Navigation Rules
1. Menus should be clear-cut and to the point.
- No confusing titles
- No wordy titles
- No unlabeled titles
2. Links should never interfere with content.
- Never any animated links
- Never use garish colors
3. Always let users know where they are within the nav structure.
- Never link to the page you are already on
- Use breadcrumbs
- Use titles
- Use consistency
4. Always let users retrace their steps easily.

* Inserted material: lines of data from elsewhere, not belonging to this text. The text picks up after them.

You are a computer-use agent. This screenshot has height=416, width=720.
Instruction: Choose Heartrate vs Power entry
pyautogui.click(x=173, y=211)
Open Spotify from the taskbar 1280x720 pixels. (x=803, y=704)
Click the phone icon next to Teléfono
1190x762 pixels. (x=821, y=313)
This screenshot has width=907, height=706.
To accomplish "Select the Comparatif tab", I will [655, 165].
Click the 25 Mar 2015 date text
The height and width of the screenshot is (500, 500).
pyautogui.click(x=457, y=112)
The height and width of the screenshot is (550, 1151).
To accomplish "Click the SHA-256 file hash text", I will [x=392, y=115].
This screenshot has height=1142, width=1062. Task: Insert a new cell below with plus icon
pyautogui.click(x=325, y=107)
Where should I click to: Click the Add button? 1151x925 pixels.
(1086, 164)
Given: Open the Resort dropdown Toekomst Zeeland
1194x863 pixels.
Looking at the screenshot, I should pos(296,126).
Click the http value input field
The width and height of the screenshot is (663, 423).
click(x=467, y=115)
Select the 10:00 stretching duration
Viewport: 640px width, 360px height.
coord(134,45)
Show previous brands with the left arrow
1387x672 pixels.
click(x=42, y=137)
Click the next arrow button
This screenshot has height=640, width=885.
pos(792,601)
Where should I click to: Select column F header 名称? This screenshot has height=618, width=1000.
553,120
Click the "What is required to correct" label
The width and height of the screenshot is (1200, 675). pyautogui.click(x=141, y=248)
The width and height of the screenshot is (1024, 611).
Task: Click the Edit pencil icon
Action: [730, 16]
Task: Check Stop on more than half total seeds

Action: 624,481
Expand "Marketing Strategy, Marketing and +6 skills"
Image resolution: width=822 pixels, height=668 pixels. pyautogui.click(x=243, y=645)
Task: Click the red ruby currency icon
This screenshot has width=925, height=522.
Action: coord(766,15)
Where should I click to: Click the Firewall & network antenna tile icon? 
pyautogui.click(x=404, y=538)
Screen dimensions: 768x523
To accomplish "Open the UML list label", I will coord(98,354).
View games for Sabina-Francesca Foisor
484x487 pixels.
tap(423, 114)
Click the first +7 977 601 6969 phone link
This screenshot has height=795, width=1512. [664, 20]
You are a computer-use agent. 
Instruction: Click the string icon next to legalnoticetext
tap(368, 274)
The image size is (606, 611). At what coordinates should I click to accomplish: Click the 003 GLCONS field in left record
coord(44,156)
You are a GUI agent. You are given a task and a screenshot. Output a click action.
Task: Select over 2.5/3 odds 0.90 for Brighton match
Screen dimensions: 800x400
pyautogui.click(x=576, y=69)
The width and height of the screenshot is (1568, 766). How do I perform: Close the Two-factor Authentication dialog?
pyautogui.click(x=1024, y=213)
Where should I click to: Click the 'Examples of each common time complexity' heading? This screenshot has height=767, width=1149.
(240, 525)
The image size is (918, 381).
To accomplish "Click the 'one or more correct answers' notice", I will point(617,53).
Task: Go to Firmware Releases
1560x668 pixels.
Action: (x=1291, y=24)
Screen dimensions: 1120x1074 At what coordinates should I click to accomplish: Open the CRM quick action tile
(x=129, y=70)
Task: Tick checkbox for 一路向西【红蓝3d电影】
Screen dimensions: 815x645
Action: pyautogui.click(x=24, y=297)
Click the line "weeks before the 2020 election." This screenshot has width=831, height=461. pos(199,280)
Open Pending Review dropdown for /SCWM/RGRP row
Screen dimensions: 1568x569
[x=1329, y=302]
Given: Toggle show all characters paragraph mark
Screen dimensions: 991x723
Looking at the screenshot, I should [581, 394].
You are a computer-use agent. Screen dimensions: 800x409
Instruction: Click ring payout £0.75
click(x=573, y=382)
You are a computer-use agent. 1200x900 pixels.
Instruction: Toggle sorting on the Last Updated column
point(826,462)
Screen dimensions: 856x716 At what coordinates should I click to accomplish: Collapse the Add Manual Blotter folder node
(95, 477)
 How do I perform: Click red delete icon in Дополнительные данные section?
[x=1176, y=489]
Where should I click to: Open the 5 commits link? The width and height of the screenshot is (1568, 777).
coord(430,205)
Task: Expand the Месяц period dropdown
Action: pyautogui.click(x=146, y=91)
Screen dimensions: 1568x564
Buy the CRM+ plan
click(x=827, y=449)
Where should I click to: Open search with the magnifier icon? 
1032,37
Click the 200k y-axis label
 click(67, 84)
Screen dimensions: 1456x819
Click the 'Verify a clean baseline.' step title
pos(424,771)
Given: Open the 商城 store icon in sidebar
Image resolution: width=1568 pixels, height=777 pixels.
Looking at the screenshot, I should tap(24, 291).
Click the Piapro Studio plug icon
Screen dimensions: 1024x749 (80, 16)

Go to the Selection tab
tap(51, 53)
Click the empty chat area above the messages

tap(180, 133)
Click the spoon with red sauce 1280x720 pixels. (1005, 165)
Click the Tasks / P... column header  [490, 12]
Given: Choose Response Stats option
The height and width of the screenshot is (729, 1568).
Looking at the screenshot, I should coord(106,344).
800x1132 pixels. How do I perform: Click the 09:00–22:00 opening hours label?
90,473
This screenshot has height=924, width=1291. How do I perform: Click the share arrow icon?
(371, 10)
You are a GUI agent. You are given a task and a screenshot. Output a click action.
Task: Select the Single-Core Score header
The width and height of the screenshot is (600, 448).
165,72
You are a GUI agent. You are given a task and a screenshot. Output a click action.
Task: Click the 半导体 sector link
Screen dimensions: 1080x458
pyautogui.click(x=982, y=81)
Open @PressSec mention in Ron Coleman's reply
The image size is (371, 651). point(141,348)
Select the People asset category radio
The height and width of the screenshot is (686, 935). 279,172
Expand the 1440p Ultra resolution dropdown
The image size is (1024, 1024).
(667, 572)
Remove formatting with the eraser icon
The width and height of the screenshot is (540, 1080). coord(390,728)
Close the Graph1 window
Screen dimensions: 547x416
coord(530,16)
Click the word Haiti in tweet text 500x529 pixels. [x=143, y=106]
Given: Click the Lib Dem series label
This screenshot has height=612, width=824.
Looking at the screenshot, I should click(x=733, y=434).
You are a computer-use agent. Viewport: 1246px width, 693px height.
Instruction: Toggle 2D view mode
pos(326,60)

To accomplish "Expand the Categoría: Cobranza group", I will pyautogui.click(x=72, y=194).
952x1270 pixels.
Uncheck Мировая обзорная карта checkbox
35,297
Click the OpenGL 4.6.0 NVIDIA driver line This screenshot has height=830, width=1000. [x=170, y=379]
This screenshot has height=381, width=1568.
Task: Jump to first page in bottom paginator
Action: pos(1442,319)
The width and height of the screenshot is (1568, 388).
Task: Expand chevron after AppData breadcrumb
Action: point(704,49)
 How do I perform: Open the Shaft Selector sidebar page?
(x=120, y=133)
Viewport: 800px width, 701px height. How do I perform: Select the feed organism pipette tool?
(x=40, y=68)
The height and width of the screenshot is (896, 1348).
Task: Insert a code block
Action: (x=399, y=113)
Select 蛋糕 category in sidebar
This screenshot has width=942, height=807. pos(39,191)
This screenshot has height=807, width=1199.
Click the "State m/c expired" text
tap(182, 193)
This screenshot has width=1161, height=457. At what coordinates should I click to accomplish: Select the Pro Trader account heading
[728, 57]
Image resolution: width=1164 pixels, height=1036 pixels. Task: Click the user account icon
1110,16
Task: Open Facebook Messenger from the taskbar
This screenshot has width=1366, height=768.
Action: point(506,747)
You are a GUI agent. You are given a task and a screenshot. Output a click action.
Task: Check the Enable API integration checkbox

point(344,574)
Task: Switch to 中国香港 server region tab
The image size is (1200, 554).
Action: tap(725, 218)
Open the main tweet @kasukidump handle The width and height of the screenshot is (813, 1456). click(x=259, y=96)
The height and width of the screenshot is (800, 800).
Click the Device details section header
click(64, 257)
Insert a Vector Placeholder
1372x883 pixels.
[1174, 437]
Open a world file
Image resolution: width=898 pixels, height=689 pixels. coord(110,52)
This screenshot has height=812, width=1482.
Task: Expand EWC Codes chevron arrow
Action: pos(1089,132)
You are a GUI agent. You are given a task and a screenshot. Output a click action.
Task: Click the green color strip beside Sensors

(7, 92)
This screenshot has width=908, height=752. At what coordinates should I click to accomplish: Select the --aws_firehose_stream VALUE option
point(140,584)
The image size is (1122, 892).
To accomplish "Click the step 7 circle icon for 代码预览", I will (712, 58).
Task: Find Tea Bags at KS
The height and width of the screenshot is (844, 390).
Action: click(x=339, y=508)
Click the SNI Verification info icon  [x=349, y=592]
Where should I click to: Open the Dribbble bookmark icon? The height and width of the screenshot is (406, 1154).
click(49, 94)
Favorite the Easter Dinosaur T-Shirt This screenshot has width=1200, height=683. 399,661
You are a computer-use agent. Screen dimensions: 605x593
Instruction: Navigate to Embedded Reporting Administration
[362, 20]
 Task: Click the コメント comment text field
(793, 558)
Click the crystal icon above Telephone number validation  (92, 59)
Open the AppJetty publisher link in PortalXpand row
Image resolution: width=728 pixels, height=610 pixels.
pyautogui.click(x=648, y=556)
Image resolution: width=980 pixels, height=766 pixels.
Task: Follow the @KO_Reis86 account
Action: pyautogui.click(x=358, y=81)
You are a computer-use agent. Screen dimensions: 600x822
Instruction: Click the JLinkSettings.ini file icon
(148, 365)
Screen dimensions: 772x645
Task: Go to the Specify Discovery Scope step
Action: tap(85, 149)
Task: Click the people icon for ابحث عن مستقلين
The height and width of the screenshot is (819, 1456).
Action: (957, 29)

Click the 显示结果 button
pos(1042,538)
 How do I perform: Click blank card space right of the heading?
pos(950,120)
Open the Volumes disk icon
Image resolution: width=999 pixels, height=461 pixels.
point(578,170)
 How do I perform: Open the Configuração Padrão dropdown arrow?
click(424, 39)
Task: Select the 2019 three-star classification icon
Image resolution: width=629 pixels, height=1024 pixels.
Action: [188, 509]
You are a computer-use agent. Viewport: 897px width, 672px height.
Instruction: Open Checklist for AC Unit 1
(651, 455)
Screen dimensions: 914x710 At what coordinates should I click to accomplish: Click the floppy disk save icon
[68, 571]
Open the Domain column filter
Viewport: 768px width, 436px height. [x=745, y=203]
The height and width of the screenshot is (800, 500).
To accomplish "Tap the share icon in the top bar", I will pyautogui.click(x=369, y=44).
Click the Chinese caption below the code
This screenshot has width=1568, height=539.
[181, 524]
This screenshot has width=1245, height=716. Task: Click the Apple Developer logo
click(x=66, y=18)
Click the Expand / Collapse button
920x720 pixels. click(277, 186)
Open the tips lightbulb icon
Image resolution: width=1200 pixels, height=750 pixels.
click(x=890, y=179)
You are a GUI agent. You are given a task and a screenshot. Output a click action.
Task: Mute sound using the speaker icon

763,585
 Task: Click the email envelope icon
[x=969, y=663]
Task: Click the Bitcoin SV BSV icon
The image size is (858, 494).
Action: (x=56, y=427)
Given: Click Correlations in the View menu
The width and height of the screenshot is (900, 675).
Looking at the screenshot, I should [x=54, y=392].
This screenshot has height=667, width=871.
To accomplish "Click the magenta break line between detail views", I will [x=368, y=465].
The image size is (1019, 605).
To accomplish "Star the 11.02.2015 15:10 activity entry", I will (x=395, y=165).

- Never link to the page you are already on
- Never break the "back" button
- Use breadcrumbs
5. Uniformity A. System of navigation.
- Don’t mix and match navigation systems
- In the look
- Use the same fonts.
- Use the same color scheme.
- Use consistent visited link color
B. In the location
- Put the breadcrumbs in the breadcrumb place
- Put the nav rail in the nav rail place
6. Never have undefined categories.
- Other
- Miscellaneous
- Stuff
- Etc.
7. Avoid graphical nav on large sites.
- Hard to maintain
- excessive development time
- excessive space
8. Keep the load time on your navigation system to a minimum.
9. Important pages must be accessible for users with disabilities.
10. Always have the important links above the fold.
- Global links
- Contact us
- Products
11. Always have meaningful text labels for all links.
- Text only browsers
- Good for browsers for the vision impaired
- Good searchbot thing
- Never rely on mouseovers to label links.
- Use link titles as a preview of where each link will go.
12. Keep it simple stupid
- Complexity limits the size of the site.
- Complexity makes it difficult to test.
- Complexity makes it difficult to navigate.
- Complexity makes it difficult to maintain.
- Avoid too many interface elements
- Don't make the user guess where to click.
- No more than 3 clicks to any given page is the rule.